A solution containing $$10 \text{ g}$$ of an electrolyte $$AB_2$$ in $$100 \text{ g}$$ of water boils at $$100.52°C$$. The degree of ionization of the electrolyte $$(\alpha)$$ is ______ $$\times 10^{-1}$$. (nearest integer) [Given: Molar mass of $$AB_2 = 200 \text{ g mol}^{-1}$$, $$K_b$$ (molal boiling point elevation const. of water) $$= 0.52 \text{ K kg mol}^{-1}$$, boiling point of water $$= 100°C$$; $$AB_2$$ ionises as $$AB_2 \rightarrow A^{2+} + 2B^-$$]

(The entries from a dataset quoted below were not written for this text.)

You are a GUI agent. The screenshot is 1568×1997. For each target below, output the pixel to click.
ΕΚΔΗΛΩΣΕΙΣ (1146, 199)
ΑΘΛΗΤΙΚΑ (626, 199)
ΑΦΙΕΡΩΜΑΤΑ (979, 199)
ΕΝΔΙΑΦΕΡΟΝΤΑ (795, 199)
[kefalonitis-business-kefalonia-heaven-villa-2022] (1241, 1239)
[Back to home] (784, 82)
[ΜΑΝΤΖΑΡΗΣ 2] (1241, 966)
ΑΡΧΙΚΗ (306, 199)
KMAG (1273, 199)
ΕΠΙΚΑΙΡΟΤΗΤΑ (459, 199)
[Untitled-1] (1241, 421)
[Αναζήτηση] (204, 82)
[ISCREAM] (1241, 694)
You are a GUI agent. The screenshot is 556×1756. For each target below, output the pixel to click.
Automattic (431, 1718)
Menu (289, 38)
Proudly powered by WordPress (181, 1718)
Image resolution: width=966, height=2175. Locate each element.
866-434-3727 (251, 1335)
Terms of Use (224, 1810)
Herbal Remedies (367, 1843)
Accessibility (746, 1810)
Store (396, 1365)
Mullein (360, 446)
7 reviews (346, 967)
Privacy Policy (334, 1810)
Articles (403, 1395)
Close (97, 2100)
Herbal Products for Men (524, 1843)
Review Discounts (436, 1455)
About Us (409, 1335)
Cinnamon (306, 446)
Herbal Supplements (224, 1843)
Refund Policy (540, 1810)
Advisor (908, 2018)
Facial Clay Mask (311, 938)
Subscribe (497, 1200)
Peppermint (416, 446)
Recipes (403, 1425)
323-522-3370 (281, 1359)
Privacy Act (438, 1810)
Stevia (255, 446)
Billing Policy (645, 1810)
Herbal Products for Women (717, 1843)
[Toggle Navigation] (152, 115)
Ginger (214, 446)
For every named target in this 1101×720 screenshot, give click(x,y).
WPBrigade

Find the degree of ionization $$\alpha$$ for electrolyte $$AB_2$$.

Boiling point elevation is calculated as $$\Delta T_b = 100.52 - 100 = 0.52°C$$.

Since $$\Delta T_b = iK_bm$$, where $$m$$ is the molality, we first determine $$m$$.

Substituting the values gives $$m = \frac{10/200}{100/1000} = \frac{0.05}{0.1} = 0.5 \text{ mol/kg}$$.

Using $$\Delta T_b = iK_bm$$ again with $$0.52 = i \times 0.52 \times 0.5$$ leads to $$i = \frac{0.52}{0.26} = 2$$.

The dissociation of $$AB_2$$ is represented by $$AB_2 \rightarrow A^{2+} + 2B^-$$, yielding $$n = 3$$ ions.

Relating the van't Hoff factor to the degree of ionization via $$i = 1 + (n-1)\alpha$$, we have $$2 = 1 + 2\alpha$$, which gives $$\alpha = 0.5$$.

Therefore, $$\alpha = 0.5 = 5 \times 10^{-1}$$.

The correct answer is 5.